For help with Working Capital contact:

info@bisonmgmt.com

WELCOME TO BISON MANAGEMENT SOLUTIONS, LLC

Why is Bison Investments, Inc., a 12 year old buyout firm, diversifying into consulting?

I have spent a lot of time thinking about this question and the answer. Since 1996 there has been a continuous train of both entrepreneurial executives as well as seasoned, mature industry corporate executives who have sought our counsel. Those meetings have usually varied from hours long to several days. On a number of occasions Bison Investments, Inc. has received some kind of opportunity, whether that be a chance to invest in a new venture, a chance to finance a venture, or a chance to purchase a firm outright. While time consuming, the exercise has always been viewed in our office in terms of the old adage, “what comes around goes around.”

While not all the advise meted out has resulted in success for the person seeking it, the majority of the feedback has been that things have worked out and the “fix” offered had the desired effect. There have also been a number of cases where the advice was to change direction entirely. Or, given the position and age of the advice seeker, take some risk. There the results have been breathtaking. In most cases the advisee has realized a dream, or equally as important, has gotten a dream out of his system.

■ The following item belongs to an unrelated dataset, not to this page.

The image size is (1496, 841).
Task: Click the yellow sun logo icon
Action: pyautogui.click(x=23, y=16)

In 2003 there was a profound change in the buyout business. It matured, and due to something one of my acquaintances, John Silvia, an economist at Wachovia Bank calls “efficiency,” returns went down. This was caused by two things: 1) a huge increase in the number of capital rich buyout firms, and 2) a simultaneous environment of very low cost debt at remarkable terms. The latter has certainly contributed to the tough market conditions we find in our financial arena today. “Efficiency”, defined another way, is the wringing out of returns as more and more smart people better factor in the upside in a transaction and pay up to get the opportunity. Here at Bison we were proving remarkably unsuccessful in the newest aspect of the buyout market, the “controlled auction” of companies. Our models of value, honed over almost 30 years of doing buyouts, didn’t change but the market did. Firms that used to sell for 3-5 times the time tested factor called EBITDA suddenly seemed worth 6-9+ times EBITDA. It seemed like a time to sell our portfolio. And sell we did. Whether the valuations will drift down to our models remains to be seen. What is for keeps is that the easy credit days have ended, probably for a generation, and I suspect the concept of “efficiency” will be less so going forward.

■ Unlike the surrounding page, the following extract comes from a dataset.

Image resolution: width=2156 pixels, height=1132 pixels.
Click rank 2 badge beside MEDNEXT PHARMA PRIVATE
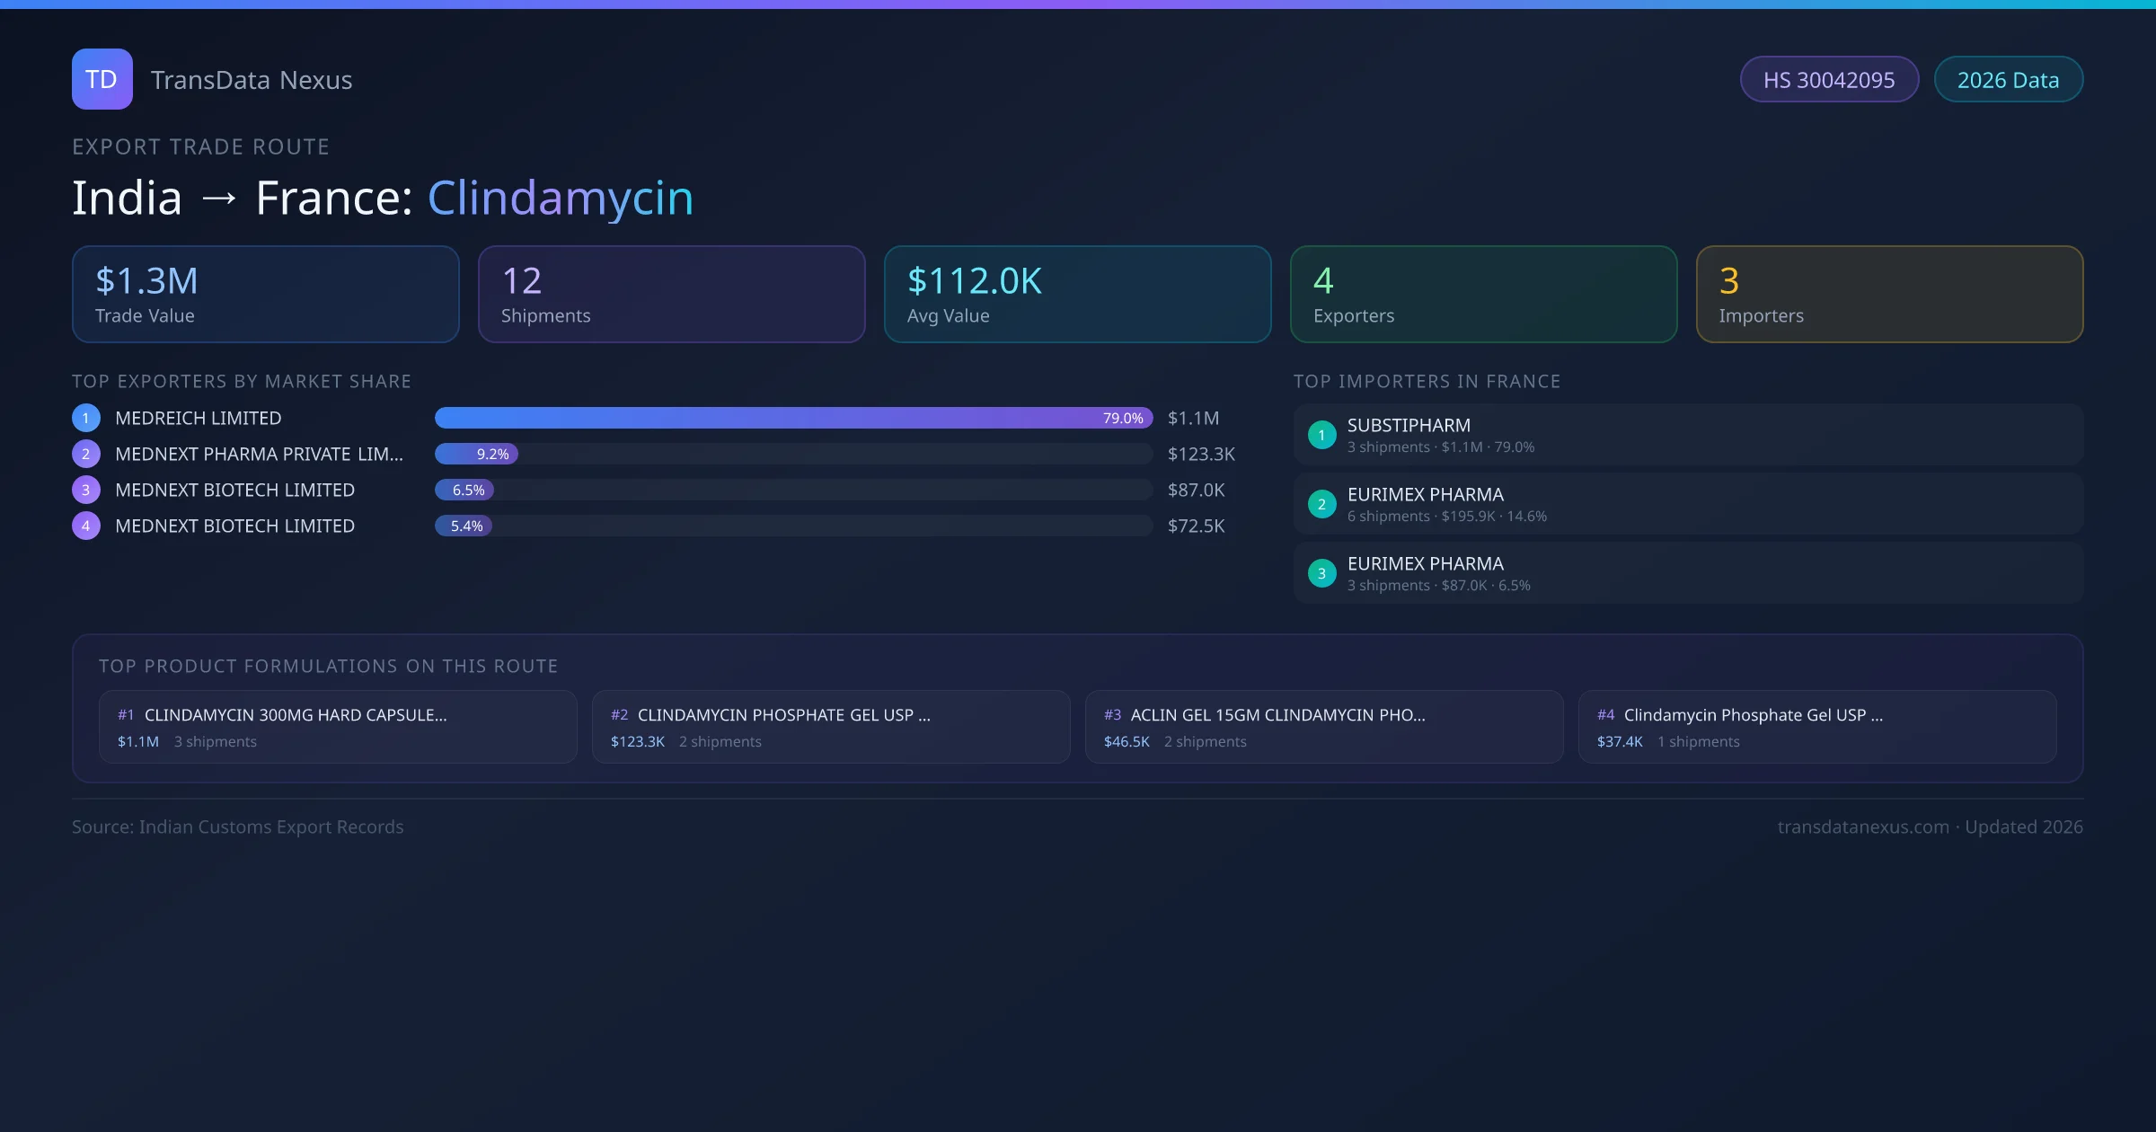click(x=86, y=454)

This brings me back to the why in the original question. Bison Management Solutions has terrific head of knowledge and decades of experience. The train of executives seeking our counsel continues. The time commitment is such that we feel we can give the advice, but we can do that better by being involved more intensively in the business. In order to make that work we have to get paid for the advice, it’s that simple. We still believe that immense good can come of our advice and that incentives beyond time related charges are a great way to incent our Managing Directors for the time that they spend helping that train move forward. We also believe that on occasion a great investment will pop up in a client.

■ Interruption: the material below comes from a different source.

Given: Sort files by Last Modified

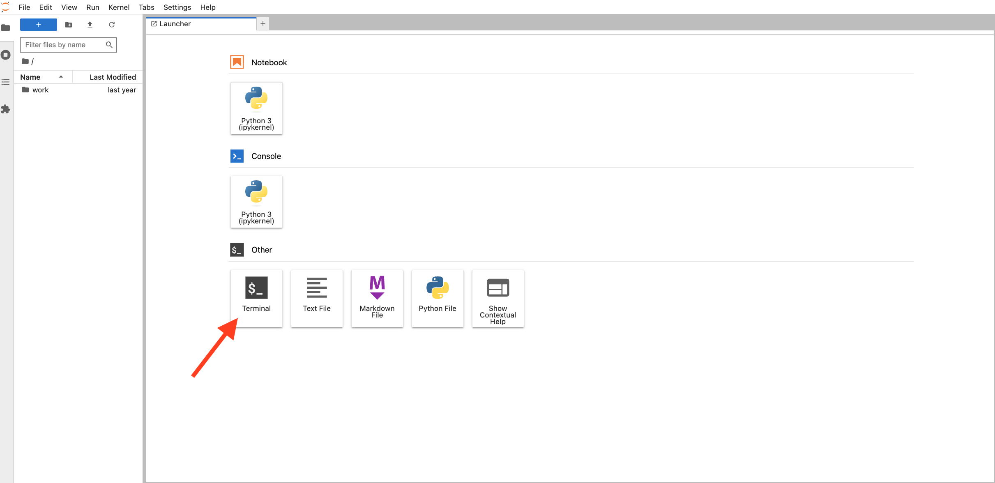Looking at the screenshot, I should pos(112,77).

Now something about this blog and why it is here for you and is, I hope, the first entry of many to come. To entertain and educate is the true meaning of human interaction. Shakespeare knew that and so do we. The education is what we aim to do. Over the next months you will see pieces on all aspects of business. You will learn, we hope, about the business experience in our firm in a way that makes it work for you, and that advice is still free, at least the written part.